* _Objetivo da tarefa_
Continue o trecho sobre a equidade na aplicação da lei a partir da última frase.

* _Trecho da página_
# # # # #

O eminente professor, humanista, que dignifica a cultura jurídica nacional, destaca a importância da adaptação na busca da “solução mais justa e equilibrada”. Nesta linha, sustentamos que uma solução que desequilibre as relações e que não esteja na pauta da justiça não é solução jurídica: é mero exercício da burocracia sem alma.

 

Wladimir Flávio Luiz Braga nos traz as referências de conclusão:

 

A eqüidade consiste em corrigir a impessoalidade das leis para aplicá-las com espírito de compreensão e coerência, medindo a intensidade das sanções. Não é, pois, forma especial de justiça, mas um critério de aplicação que tem em vista harmonizar o abstrato e rígido da norma jurídica com a realidade concreta. O juiz que se acorrenta à legalidade aplica a lei tal como está escrita, como “escravo do processo”, considerando que “o que não está nos autos não está no mundo”, sem atenção ao resultado; esquece que o escravo não pode manifestar vontade própria: é comandado. Já o magistrado que age com eqüidade tem a lei não como um fim em si mesma, mas como meio de realizar justiça, opondo-se a um critério de julgamento ou tratamento demasiado rigoroso e estritamente pautado na letra impassível da lei.

# # # # #

* _Extrato de dados_
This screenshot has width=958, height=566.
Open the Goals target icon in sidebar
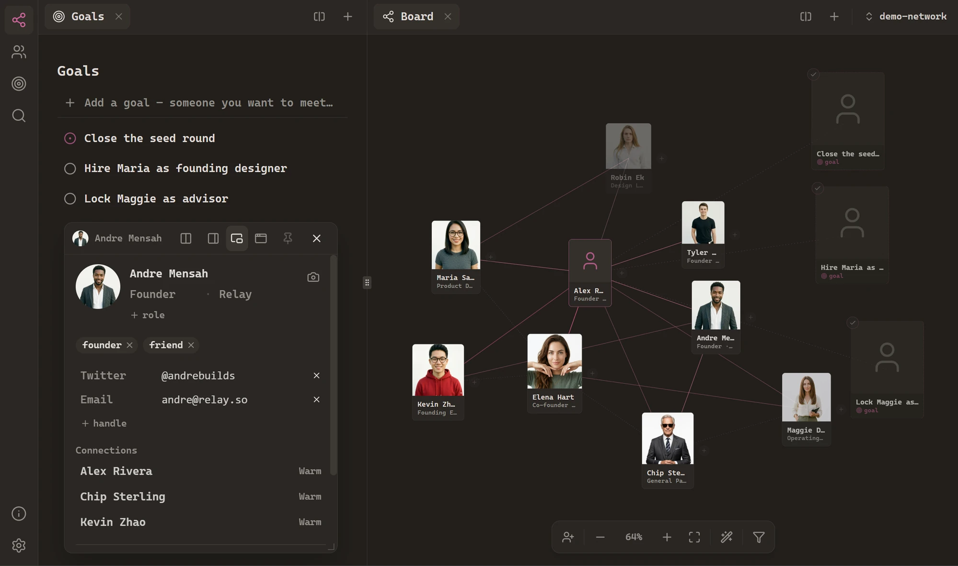tap(19, 84)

# # # # #

* _Resultado abaixo_
 

As comissões, e tantos quantos operam no processo disciplinar (consultores jurídicos, defensores, autoridades julgadoras) não podem ser escravos da norma no sentido de lhe dar aplicação geral sem avaliar o impacto no resultado. Pela eqüidade, devem ponderar, avaliar e estimar os resultados práticos que a aplicação da norma produziria em determinadas situações fáticas. Se o resultado prático a ser obtido concorda com as valorações que inspiram a norma, ela deverá ser aplicada. Se, ao contrário, a norma aplicável a um caso singular puder produzir efeitos que contradigam as valorações éticas e os ideais de justiça que devem modelar a ordem jurídica, então, indubitavelmente, não deve ser aplicada.

 

Não se trata de nenhuma incitação à desobediência civil, via descumprimento frontal e deliberado da lei. É questão mais sutil, onde situações bastante específicas demandam análise séria e profunda sobre a possibilidade de se “contornar” a norma para evitar prejuízo maior que poderia advir de sua fiel (e cega) observância.

 

 

 

* Léo da Silva Alves é conferencista especializado em Direito Disciplinar, com trabalhos no Brasil e na Europa. Autor de 35 livros



[1]Dicionário Jurídico” – Ed. Saraiva, Vol. 2.

 

[2]Equidade” – disponível na Web.

[3]Manual de Introdução ao Estudo do Direito” – Ed. Saraiva, 8ª edição, pág. 315.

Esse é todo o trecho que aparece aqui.